Just outside the town, after only a mile or two, hail started rattling in my face. Then the road suddenly went white. It took a second or two to notice that we were riding on snow and slush. I looked in my mirror and saw Phil’s bike was on its side in the road. I pulled over, it seemed to take ages to stop the bike and put it on the side stand. I ran back and a couple of guys had already stopped to help. Phil was unhurt but shaken. We lifted the bike and got it out of the way of traffic. It was scraped and scratched but nothing seemed broken.

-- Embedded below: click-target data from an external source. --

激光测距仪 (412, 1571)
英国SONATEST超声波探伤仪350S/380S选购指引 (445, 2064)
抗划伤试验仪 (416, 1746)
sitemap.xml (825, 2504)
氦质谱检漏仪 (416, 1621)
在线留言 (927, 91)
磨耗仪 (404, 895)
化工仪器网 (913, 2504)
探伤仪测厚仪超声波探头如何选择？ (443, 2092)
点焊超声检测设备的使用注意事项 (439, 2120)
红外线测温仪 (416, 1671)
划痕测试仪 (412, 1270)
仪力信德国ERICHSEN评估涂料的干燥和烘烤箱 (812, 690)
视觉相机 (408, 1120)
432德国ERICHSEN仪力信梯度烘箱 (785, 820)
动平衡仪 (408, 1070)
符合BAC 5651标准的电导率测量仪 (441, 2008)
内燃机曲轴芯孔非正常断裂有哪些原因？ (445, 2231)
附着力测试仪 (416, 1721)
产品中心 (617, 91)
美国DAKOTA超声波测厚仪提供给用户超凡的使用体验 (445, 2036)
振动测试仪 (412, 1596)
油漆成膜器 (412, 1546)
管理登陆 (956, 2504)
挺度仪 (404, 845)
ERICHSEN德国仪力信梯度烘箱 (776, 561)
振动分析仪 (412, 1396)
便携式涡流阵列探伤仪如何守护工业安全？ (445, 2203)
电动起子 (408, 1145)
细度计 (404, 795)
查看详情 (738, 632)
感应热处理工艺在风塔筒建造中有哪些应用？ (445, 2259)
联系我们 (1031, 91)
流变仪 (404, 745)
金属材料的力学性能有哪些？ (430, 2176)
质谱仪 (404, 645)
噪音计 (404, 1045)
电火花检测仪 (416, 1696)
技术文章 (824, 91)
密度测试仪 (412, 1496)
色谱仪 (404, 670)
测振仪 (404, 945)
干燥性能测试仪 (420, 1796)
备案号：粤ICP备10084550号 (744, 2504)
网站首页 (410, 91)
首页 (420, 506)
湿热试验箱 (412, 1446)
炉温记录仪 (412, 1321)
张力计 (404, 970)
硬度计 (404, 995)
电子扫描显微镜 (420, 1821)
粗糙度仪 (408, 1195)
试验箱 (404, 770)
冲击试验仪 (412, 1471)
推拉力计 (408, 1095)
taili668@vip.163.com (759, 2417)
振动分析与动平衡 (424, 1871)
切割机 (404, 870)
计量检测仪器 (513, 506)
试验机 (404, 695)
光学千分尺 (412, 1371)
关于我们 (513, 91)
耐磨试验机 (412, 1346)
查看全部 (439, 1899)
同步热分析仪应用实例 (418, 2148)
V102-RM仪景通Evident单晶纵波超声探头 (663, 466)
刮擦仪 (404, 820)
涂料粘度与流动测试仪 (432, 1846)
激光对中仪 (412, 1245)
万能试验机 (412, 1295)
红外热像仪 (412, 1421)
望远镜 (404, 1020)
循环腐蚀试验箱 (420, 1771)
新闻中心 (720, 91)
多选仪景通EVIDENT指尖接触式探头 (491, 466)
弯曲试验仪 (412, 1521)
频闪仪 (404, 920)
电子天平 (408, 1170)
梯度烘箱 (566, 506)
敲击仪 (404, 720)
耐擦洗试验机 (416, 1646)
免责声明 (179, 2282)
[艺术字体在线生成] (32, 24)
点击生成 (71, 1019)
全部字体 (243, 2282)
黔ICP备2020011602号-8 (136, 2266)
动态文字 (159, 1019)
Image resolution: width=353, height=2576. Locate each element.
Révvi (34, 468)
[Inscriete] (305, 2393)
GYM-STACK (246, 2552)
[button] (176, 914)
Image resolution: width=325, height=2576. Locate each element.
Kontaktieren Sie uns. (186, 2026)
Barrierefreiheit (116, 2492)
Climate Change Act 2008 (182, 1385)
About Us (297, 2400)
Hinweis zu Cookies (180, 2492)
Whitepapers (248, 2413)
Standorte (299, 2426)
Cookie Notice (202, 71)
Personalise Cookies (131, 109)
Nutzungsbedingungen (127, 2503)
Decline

It had happened out of the blue. We were stopped at the side of the road now and weren’t sure what to do. The traffic slowed and started to snarl up because of the snow and sleet. We stood there trying to decide on the best course of action. In several minutes snow ploughs came past one after the other like they’d all just got a call. We decided to leave the bikes there and to take shelter in the hope the storm would pass. We walked to a coffee shop about a quarter mile away, and waited it out. We could even see what had happened in retrospect on radar on our smart phones. The storm did pass, the road became passable again, and although we came close to stopping overnight, we pushed on to Durango, on dry roads thank goodness.
Folks in the restaurant had told us that Red Mountain pass between Durango and Ouray was going to get a foot of snow tonight. Radar and weather forecasts basically ruled out any route through the mountains in the next day or two. We’d have to take a safer, southerly route to Moab and La Sal and hope the weather didn’t still stop us. We were not going to ride in snow again after today.